Stored items
----------

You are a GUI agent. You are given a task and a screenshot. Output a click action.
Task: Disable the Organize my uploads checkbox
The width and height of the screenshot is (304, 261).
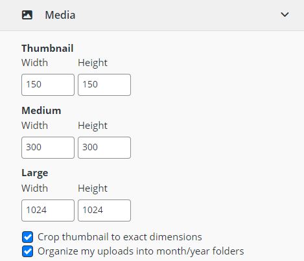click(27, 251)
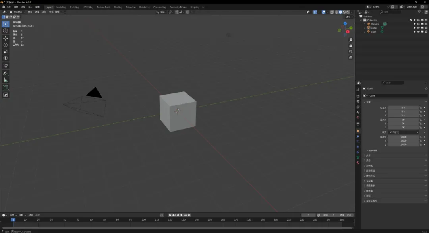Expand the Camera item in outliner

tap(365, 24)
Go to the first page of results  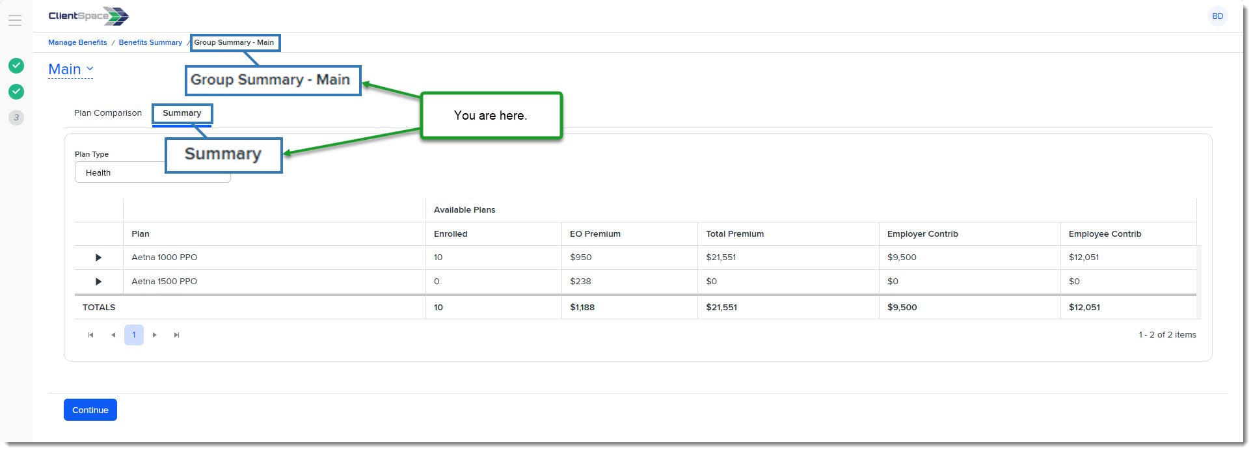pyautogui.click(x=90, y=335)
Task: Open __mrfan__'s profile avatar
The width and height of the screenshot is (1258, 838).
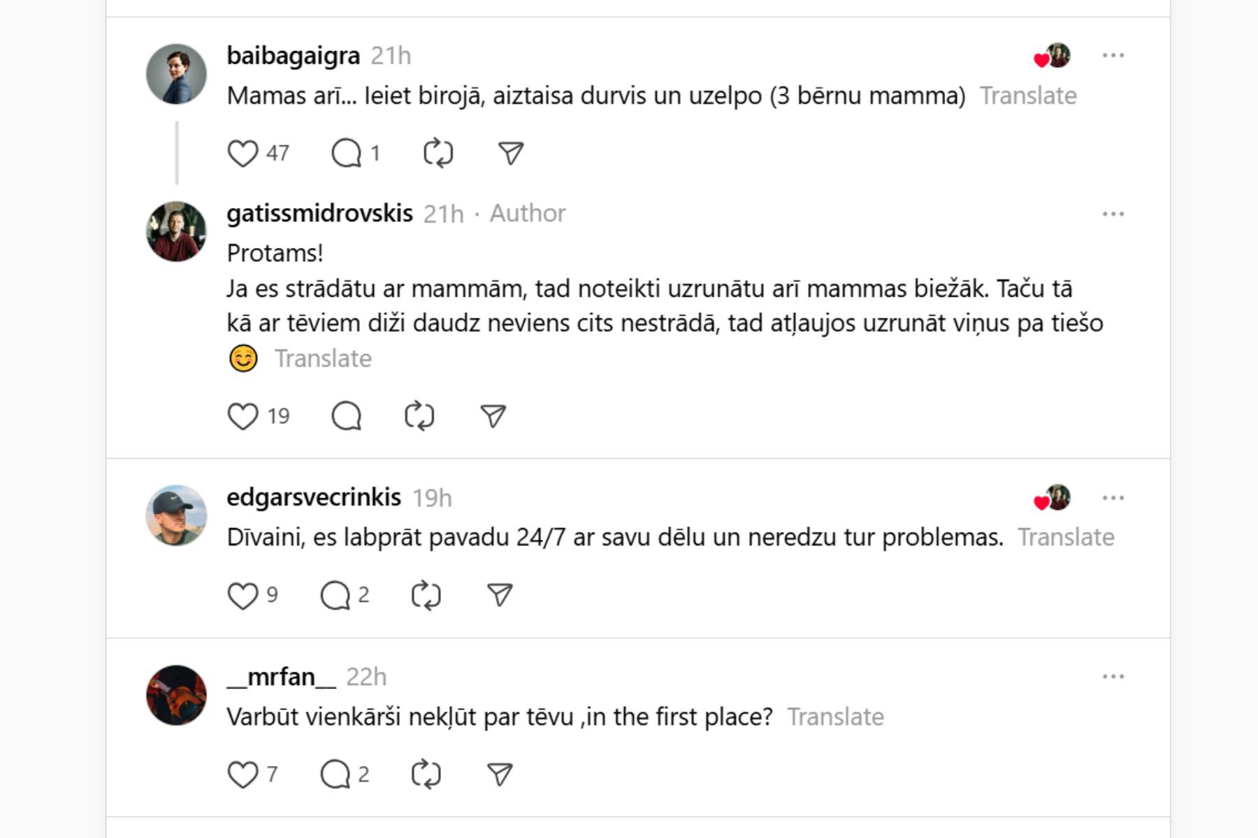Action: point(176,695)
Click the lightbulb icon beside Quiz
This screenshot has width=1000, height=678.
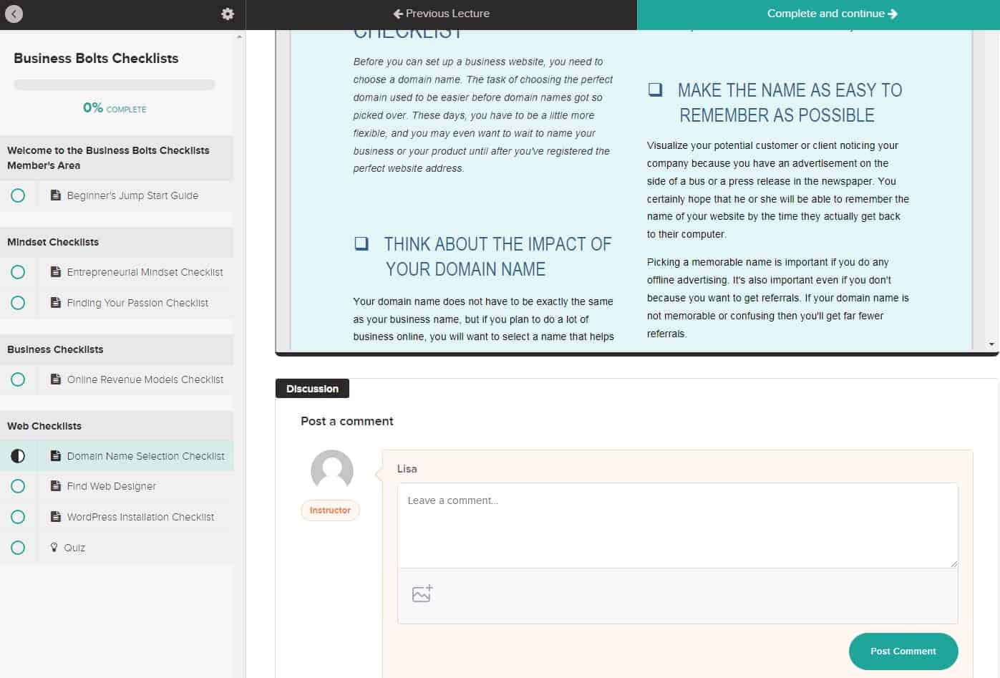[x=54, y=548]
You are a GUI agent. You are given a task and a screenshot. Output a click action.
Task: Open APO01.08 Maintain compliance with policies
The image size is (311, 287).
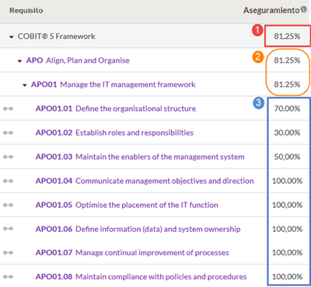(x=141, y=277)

----------

**WHAT THE TASK REQUIRES**.
The lines to retype begin with the one containing "Click the lightbulb icon beside Quiz" and end with the last line of the records. Reproduce them exactly and omit the pictures.

**WRITTEN RESPONSE**.
Click the lightbulb icon beside Quiz
This screenshot has width=1000, height=678.
[x=54, y=548]
You are a GUI agent. You are given a task and a screenshot. Output a click action.
Task: Open APO01.08 Maintain compliance with policies
The image size is (311, 287).
(x=141, y=277)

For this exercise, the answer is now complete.